Didon et Enée est l’opéra baroque, considéré comme un chef d’œuvre, en trois actes d’Henry Purcell créé en 1689 à Londres.
La reine Didon aime en secret Enée, un prince de Troie. Comment concilier cet amour sans trahir son peuple ? Telle est la question et le cheminement que propose Samir Calixto dans cette création qu’il nous présente ce soir dans le cadre du festival « Le temps d’aimer la danse ».
Samir Calixto voit dans cet opéra les mêmes signes qui abreuvent aujourd’hui notre monde tourmenté.
Un monde pour lequel il analyse minutieusement le rapport humain, la confrontation des opposés qui se réunissent dans un même élan de fraternité, d’amour absolu, inconditionnel à la passion : succomber ou ne pas succomber à l’amour, telle est la question.
Pendant plus d’une heure il va nous proposer sa vision de cet opéra où l’amour triomphera d’une certaine manière.
Des pas de deux enfiévrés avec sa partenaire Erika Poletto qui nous donneront des frissons jusqu’au bout de nos extrémités, en éveil permanent, unissant notre souffle à celui des danseurs, vivant ainsi leur passion exaltante dans un hymne à l’amour révolutionnaire.
Une cour sensuelle, animale, s’établit, se connecte entre Enée et Didon dans une précision du geste éblouissante, fascinante. Des glissés, des jetés, des épaules, des déhanchés, qui s’accordent dans une coordination au centimètre près, à la note près, dansés sur un rythme effréné. Un considérable travail d’orfèvre qui s’efface devant tant de grâce, de sensibilité.
La conjugaison des planètes sous l’orage annoncé renforce dans un tonnerre fracassant cette quête de l’absolu où l’explosion de l’amour pointe son horizon annonciateur de la fin d’une idylle.

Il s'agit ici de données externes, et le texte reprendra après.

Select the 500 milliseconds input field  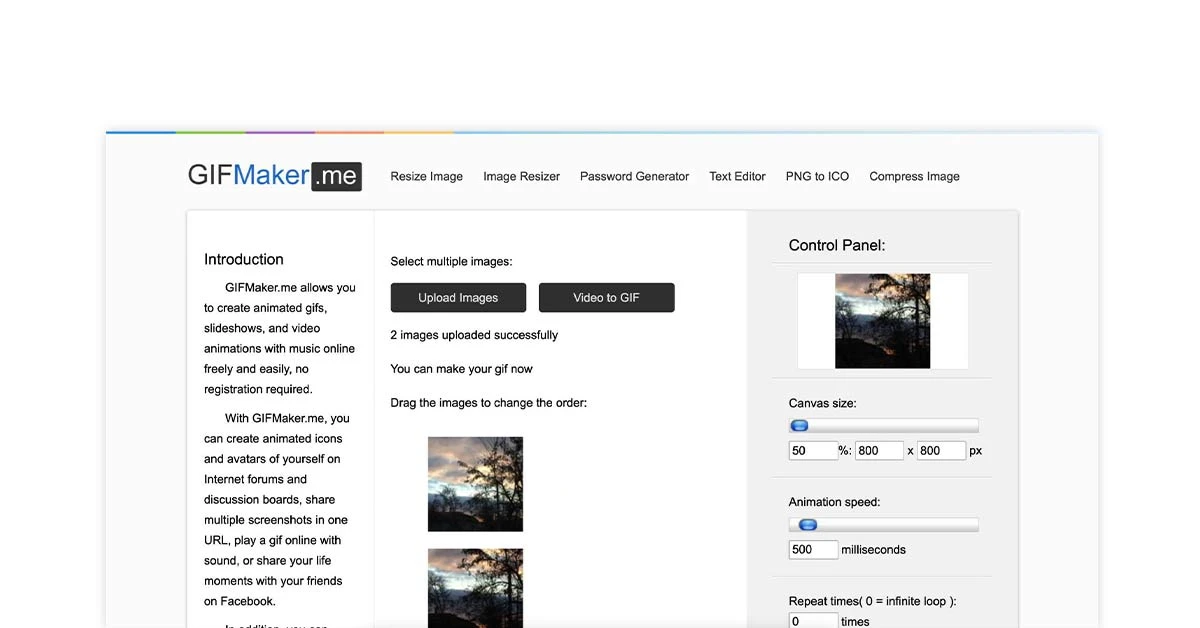(x=813, y=549)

Trois actes et un prologue qui malmènent nos deux danseurs complètement investis dans leur transposition de cet amour mythique avec un Samir Calixto qui tel un Glenn Gould alimente sa gestuelle par des sons marqués d’une empreinte, d’une présence enthousiaste à la passion décuplée de vivre.

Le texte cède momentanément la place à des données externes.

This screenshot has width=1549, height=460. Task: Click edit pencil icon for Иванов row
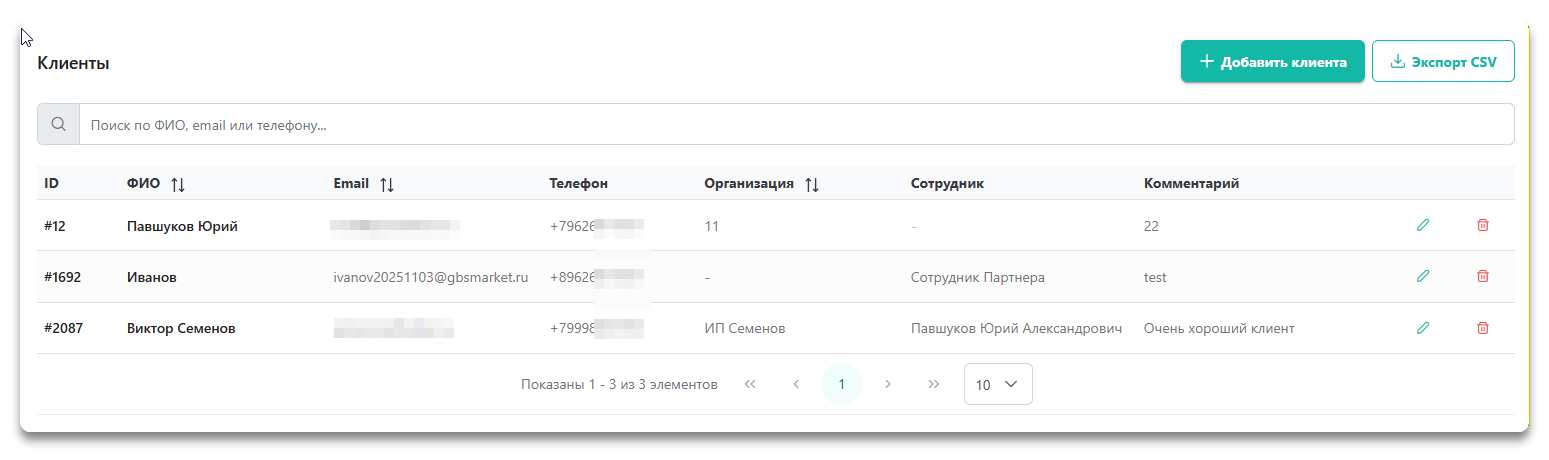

Chacun dans leur solo nuancé par leur intensité, leur puissance, viendra dans un travail des lumières remarquable de Pavla Beranová promouvoir son amour qu’il dévoue à l’autre, cherchant sa place dans ce couple qui ne demande qu’à s’aimer d’un amour total et sincère.
En sont-ils seulement capables ou incapables ?
A la recherche de l’amour : trouveront-ils leur place dans cet univers en perpétuel mouvement ?
Le télescope présent sur cette scène à la blancheur virginale apportera-t-il la réponse ?
Un télescope qui permet dans certaines occasions d’approfondir la recherche de la lumière qui éclaire notre couple dans cette nuit orageuse.
Le dernier acte dépouillé de toutes contraintes vestimentaires, de toutes peaux, suggérant un barrage à la sincérité de leur amour marquera par son intensité l’union sacré de deux êtres surveillés par les dieux de l’Olympe qui n’ont pas dit malheureusement leur dernier mot…dans un rougeoiement du plus bel effet.
Erika Poletto – Didon et Samir Calixto – Enée, un couple à la fois mythique et ancré dans le présent dans une passion dévorante qui pose la question de la place de l’Amour dans le couple, la vie.
Une création qui marquera ce festival « Le temps d’aimer la danse » pour laquelle le public a réservé une ovation sincère et méritée.
« Dido Æneas Us & All » au Théâtre du casino municipal de Biarritz, le 14 septembre 2022.